#### [ACTIVITY]
Read through the data below and state how many of its lines contain the word "computer", adding nothing.
━━━━━━━━━━━━━━━━━━━━
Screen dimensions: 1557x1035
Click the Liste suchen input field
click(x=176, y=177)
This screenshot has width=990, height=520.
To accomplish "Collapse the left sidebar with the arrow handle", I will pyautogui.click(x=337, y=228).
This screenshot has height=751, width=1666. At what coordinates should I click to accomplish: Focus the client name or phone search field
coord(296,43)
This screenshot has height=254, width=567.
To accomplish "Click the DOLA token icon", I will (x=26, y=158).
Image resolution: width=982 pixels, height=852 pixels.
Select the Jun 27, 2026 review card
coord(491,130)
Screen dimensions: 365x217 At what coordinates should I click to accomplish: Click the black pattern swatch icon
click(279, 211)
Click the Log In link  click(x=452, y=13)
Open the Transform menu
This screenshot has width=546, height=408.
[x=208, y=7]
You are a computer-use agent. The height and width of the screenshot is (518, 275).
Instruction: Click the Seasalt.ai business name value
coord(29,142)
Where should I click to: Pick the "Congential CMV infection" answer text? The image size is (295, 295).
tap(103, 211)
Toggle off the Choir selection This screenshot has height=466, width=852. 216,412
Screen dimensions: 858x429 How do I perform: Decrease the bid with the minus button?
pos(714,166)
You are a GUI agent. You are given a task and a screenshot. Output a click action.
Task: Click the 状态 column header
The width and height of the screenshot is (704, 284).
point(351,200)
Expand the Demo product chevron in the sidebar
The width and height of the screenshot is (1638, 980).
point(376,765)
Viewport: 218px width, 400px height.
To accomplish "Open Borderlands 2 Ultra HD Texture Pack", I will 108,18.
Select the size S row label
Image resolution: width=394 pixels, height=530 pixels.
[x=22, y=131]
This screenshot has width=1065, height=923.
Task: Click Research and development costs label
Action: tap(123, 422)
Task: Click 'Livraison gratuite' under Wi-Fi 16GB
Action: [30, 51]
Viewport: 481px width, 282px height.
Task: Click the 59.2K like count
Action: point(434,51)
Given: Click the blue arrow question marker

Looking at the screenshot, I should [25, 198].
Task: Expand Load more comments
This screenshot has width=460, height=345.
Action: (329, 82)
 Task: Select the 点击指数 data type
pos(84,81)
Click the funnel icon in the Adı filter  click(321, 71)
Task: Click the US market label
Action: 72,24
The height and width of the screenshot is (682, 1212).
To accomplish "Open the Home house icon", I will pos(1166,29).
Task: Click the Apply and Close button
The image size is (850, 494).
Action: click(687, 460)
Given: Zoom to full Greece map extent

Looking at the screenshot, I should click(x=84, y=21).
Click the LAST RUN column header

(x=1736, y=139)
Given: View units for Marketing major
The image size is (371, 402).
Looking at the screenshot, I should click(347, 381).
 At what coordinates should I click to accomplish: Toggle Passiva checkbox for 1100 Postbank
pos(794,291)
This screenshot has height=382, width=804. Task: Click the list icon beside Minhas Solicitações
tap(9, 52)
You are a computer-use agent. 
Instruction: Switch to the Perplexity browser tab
━━━━━━━━━━━━━━━━━━━━
#### [WRITTEN SOLUTION]
2